* BRIEF A *
Reproduce the stock-photo article verbatim from "It turned out" to "asking for trouble.".
* BRIEF B *
Answer these questions using the stock-photo article:
(i) In what year was the photograph that Woman's World magazine ran taken?
(ii) In which state was the Griecos' community?
(iii) Who submitted the wedding pictures to a stock agency?

When It Looks Like a Duck, Wait for Quacks
This article is from the archive of The New York Sun before the launch of its new website in 2022. The Sun has neither altered nor updated such articles but will seek to correct any errors, mis-categorizations or other problems introduced during transfer.

Accompanying an article on happily married husbands who end up falling in love with men, Woman’s World magazine ran a 1956 photograph of a happy-looking bride and groom. Running up the wedding picture was a ragged line meant to illustrate the destruction wrought by the husband’s jarring revelation. Friends and relatives of Michael and Agnes Grieco, the newlyweds in the picture, were shocked. So were the Griecos.
This was the first anyone had heard of Mr. Grieco’s secret life – Mr. Grieco included. Even more embarrassing for the Griecos – who were still happily married – was that they were known in their New Jersey community for counseling couples at their church.
It turned out that the photographer who had taken the couple’s wedding photos had submitted the pictures to a stock agency, which for a fee had licensed the picture of the Griecos to the magazine. Stock agencies save clients the trouble of arranging a photograph. But sometimes, using an old picture proves to be just asking for trouble.

* DATA PROVIDED *

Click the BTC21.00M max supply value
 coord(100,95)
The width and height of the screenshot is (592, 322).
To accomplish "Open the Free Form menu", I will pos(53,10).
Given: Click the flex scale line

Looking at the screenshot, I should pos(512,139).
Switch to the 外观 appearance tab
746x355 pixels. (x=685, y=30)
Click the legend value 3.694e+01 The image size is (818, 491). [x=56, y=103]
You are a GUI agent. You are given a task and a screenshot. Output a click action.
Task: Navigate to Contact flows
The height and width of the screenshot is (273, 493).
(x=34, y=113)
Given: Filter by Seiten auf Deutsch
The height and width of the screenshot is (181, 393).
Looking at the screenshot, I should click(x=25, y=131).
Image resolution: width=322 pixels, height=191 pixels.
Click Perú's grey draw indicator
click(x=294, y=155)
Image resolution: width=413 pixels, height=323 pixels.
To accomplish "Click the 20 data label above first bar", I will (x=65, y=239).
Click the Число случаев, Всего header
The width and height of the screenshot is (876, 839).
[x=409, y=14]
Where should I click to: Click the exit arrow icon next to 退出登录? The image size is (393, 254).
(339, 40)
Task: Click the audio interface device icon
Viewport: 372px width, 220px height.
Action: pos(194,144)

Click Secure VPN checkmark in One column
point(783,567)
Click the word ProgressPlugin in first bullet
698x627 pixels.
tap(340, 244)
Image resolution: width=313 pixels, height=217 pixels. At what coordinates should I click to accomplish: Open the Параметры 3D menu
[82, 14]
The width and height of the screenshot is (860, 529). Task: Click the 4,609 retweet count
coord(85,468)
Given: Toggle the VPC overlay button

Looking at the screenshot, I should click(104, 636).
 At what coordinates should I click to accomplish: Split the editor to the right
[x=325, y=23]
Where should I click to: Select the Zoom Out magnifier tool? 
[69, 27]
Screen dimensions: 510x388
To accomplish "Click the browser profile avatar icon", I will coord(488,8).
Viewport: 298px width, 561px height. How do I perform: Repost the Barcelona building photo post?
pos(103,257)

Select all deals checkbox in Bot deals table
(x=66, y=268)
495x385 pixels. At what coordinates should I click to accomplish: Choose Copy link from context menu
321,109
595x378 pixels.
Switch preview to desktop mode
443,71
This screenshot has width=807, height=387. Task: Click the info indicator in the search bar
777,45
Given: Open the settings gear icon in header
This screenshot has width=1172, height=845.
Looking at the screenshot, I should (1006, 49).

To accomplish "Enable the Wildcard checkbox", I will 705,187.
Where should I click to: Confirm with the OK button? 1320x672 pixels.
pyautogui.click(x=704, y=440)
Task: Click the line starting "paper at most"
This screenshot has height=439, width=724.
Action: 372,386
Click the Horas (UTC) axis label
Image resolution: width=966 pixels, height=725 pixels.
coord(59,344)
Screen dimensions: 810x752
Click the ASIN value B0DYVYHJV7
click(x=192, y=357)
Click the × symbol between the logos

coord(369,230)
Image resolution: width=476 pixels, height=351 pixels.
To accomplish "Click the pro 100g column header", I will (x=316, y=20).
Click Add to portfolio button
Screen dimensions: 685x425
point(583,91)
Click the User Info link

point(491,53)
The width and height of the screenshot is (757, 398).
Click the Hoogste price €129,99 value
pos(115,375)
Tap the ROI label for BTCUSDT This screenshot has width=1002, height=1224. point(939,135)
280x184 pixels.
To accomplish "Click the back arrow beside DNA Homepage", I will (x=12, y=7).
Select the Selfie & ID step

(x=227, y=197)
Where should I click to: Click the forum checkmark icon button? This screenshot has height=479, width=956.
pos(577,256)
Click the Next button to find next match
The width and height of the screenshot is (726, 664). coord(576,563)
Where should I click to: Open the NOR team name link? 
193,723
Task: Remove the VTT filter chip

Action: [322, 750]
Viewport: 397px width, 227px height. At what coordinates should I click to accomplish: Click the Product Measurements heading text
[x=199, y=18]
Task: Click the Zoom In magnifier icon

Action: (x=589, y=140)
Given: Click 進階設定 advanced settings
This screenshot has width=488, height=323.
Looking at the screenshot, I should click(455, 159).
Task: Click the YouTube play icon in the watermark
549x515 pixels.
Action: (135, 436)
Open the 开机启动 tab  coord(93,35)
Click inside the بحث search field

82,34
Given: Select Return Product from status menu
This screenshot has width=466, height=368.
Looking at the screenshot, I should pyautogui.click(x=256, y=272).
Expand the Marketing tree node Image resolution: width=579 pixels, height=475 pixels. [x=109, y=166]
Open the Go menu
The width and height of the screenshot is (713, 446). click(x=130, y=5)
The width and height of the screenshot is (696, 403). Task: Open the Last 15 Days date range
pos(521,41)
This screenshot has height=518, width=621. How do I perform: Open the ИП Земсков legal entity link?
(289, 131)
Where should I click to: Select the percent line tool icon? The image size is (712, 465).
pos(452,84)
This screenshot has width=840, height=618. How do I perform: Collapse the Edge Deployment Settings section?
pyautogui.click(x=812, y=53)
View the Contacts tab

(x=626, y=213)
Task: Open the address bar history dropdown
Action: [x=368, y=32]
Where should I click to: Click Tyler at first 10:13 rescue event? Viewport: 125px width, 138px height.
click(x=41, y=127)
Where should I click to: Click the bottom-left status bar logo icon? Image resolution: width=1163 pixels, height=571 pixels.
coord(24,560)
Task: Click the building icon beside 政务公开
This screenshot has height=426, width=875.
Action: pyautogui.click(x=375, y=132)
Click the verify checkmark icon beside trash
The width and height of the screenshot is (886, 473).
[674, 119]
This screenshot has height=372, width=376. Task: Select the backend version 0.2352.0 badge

* TASK RESPONSE A *
It turned out that the photographer who had taken the couple’s wedding photos had submitted the pictures to a stock agency, which for a fee had licensed the picture of the Griecos to the magazine. Stock agencies save clients the trouble of arranging a photograph. But sometimes, using an old picture proves to be just asking for trouble.

* TASK RESPONSE B *
(i) 1956
(ii) New Jersey
(iii) The photographer who had taken the couple's wedding photos